Thanks. I was just wondering on FALCON, the old powering was 1.6 retained benefit. Given the change on the stats plan, what is the new number? Or is there any number?

C
Colin Meyer
Chief Medical Officer

There isn’t a new number yet. It might be modestly higher if we keep the sample size to 300, though we may increase the sample size slightly to make up for that small difference. But obviously, with the CARDINAL trial, with that enrolled to 157 patients, the difference goes from 2.2 to 2.5., so 0.3. We’ve – we’re planning to enroll double the patients approximately with FALCON. And so we think that, that delta would likely be smaller and much less. And probably, if we wanted to, I’m sure we could easily bridge it with a small increase in the sample size.

Y
Yigal Nochomovitz
Citigroup

Got it. Okay. And then, Colin, just going back to the basic science, I know that there were some experimental work that you were working – one of your collaborators was working on with the multi multiphoton imaging to explore vascular flow with bardoxolone at the single methylone level. Where does that work stand? And do you have any updates there?

C
Colin Meyer
Chief Medical Officer

So yes, as you may recall, that physician investigator, Professor Kashihara is the President of the Japanese Society of Nephrology procuring colleagues, the most important nephrologist in Japan. He published data in circulation of Prominent Journal a few months ago, demonstrating that the mechanism of acute reduction in GFR with empagliflozin, an SGLT2 inhibitor, a reduction in diameter of the blood vessel going into the glomerulus.

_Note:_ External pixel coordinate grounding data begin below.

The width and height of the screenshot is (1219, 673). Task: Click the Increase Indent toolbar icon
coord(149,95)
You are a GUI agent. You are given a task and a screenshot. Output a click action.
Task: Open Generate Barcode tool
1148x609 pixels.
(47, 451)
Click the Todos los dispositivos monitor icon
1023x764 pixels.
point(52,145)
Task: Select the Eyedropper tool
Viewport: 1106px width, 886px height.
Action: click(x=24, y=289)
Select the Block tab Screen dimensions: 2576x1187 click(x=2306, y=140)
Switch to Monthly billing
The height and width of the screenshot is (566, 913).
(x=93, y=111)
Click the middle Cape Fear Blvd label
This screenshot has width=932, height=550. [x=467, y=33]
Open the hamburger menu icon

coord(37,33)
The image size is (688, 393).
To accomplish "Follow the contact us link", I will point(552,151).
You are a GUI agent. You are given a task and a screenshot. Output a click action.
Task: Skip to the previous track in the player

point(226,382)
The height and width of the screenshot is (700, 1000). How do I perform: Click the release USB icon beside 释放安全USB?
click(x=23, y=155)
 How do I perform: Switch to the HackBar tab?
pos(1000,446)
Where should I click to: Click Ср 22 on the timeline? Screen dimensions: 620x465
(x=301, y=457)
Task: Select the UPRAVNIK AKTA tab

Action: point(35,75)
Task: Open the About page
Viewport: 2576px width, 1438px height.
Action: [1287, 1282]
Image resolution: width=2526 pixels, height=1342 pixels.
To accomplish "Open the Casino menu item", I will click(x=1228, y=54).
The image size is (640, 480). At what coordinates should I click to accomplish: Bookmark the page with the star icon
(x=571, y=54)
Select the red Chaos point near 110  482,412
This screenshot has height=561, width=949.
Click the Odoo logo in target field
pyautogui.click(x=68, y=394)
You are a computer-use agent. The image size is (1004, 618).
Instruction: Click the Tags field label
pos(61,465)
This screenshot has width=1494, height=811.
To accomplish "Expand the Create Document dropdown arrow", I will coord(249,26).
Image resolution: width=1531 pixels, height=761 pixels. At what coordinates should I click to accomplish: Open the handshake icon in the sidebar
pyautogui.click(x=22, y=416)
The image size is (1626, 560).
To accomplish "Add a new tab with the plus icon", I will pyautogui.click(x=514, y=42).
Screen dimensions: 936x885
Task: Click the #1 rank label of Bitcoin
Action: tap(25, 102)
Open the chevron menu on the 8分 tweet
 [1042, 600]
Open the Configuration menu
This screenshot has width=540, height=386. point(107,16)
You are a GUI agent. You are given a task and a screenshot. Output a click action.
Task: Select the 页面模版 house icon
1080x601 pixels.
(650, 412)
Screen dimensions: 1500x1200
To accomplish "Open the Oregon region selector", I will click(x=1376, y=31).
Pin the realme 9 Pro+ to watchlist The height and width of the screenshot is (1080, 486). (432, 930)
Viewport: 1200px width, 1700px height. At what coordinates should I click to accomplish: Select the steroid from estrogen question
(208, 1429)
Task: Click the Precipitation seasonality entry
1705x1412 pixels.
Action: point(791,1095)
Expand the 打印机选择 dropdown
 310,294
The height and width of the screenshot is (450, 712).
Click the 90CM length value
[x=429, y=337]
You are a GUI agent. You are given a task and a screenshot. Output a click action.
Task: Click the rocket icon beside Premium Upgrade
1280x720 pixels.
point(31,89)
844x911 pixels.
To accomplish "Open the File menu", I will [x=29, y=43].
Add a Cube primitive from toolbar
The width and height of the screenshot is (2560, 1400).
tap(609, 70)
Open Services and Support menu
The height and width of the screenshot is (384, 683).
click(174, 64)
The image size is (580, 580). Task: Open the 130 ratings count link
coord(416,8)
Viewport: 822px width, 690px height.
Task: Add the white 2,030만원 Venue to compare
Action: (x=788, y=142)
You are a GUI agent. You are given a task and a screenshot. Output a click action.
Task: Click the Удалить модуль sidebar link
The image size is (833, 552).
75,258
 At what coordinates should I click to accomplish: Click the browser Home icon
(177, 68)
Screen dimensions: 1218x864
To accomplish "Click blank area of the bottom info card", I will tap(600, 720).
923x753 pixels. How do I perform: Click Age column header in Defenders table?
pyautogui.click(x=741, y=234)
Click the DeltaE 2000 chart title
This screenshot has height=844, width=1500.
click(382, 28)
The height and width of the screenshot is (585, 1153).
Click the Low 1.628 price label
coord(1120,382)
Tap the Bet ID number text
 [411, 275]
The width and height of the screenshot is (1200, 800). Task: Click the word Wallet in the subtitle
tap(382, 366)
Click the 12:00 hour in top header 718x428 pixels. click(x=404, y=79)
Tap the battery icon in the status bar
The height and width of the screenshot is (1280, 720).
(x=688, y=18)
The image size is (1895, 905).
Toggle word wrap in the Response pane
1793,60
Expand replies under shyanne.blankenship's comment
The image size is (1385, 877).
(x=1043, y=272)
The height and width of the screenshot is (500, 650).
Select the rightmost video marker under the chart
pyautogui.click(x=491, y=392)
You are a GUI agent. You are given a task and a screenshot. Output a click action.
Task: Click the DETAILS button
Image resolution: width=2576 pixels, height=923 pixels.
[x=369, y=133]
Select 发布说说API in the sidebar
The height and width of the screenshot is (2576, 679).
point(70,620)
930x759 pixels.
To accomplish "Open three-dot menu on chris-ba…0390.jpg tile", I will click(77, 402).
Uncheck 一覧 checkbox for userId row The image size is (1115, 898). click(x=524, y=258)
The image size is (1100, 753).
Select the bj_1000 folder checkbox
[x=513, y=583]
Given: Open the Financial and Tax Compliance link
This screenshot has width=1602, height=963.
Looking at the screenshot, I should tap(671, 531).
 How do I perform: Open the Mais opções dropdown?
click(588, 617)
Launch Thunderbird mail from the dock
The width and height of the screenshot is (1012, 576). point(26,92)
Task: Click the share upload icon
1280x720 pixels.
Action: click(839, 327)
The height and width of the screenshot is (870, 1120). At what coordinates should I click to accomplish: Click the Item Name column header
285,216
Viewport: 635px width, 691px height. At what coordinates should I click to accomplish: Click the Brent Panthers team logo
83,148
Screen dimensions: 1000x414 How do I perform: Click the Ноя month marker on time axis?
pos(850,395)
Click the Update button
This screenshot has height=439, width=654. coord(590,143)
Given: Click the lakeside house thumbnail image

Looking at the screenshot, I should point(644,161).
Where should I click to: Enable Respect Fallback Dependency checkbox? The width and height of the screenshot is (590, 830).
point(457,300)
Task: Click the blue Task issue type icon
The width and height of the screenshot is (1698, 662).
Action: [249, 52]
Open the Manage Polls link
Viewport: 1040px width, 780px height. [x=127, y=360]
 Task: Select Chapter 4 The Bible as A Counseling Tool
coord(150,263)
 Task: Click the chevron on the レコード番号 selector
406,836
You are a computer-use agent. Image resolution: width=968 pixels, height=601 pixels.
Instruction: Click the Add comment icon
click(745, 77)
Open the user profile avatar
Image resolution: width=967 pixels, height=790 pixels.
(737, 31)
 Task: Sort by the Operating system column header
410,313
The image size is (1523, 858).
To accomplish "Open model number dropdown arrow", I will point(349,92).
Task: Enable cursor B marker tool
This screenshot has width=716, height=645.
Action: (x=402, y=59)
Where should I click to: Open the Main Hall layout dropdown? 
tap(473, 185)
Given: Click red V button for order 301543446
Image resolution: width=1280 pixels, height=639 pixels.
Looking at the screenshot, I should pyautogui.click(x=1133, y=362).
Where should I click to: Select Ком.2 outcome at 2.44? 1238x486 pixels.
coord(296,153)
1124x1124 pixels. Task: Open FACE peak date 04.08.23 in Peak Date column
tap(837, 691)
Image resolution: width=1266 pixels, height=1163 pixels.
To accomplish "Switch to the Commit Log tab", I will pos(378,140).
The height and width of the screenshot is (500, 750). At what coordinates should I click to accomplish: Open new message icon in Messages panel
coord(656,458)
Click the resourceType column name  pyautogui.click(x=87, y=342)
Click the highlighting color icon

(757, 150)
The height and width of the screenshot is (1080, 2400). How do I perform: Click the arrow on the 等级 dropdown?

And so just to remind you, all the work that he’s doing with bardoxolone is similar to that work he’s able to in living animals. So [indiscernible] artificial system image the glomeruli. And he’s able to determine if there’s any change to the diameter of blood vessel going in and out to be able to measure blood pressure to determine if there is any change in pressure or to potentially roll out hyperfiltration, is able to measure the size of the glomerulus as well as the permeability of the glomerulus to a protein as well as dextrans. And so this work has been ongoing and will be presented at a future medical meeting. And we think it will be, hopefully, very enlightening and put to rest any question about the mechanism of acute increase in GFR with bardoxolone.

Y
Yigal Nochomovitz
Citigroup

Okay, got it. Thank you.

Operator

Thank you. That concludes our Q&A session for today. An audio recording will be available shortly after this conference call on Reata’s website, reatapharma.com, in the Investors section. Thank you for participating in today’s conference. You may all disconnect. Everyone, have a great day.